A charity of nuns and other religious nonprofits who contested Obamacare’s birth control rules will plead their case to the Supreme Court on March 23.

Oral arguments in the case, Zubik v. Burwell, will mark the fourth time the justices have weighed in on President Obama’s signature law — the Affordable Care Act — and the second time it’s heard from devout employers who object to the administration’s “contraception mandate.”

Religious nonprofits are pushing for a full exemption from the regulation, an outgrowth of the Affordable Care Act of 2010 that requires employers to cover 20 types of FDA-approved contraceptives in their plans or else pay crippling fines.
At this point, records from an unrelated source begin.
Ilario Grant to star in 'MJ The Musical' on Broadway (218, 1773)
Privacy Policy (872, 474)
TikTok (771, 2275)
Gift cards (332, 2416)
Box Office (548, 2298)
The justices shielded certain corporations from the contraception mandate in 2014, citing protections within the Religious Freedom Restoration Act (RFRA) of 1993. This term, the court will look beyond the mandate itself and decide if the government’s attempt at compromise for the objecting nonprofits still imposes an undue burden.

The Little Sisters of the Poor, a group of nuns who provide elder care, and a line of Catholic archdioceses and Christian colleges say an “accommodation” furnished by the Health and Human Services Department clears the way for a third party to provide drugs and services they view as sinful, particularly morning-after pills they equate with abortion.

“After promising that the Little Sisters’ religious beliefs would be protected, the government created a new regulation requiring the Little Sisters change their healthcare plan to offer drugs that violate Catholic teaching,” the Becket Fund for Religious Liberty said in a statement announcing the date of argument.

The Justice Department will submit their main brief to the court in the coming days. At the circuit level, its attorneys compared the nonprofits to conscientious objectors who duck the draft and then want to block the government from naming someone else to fight.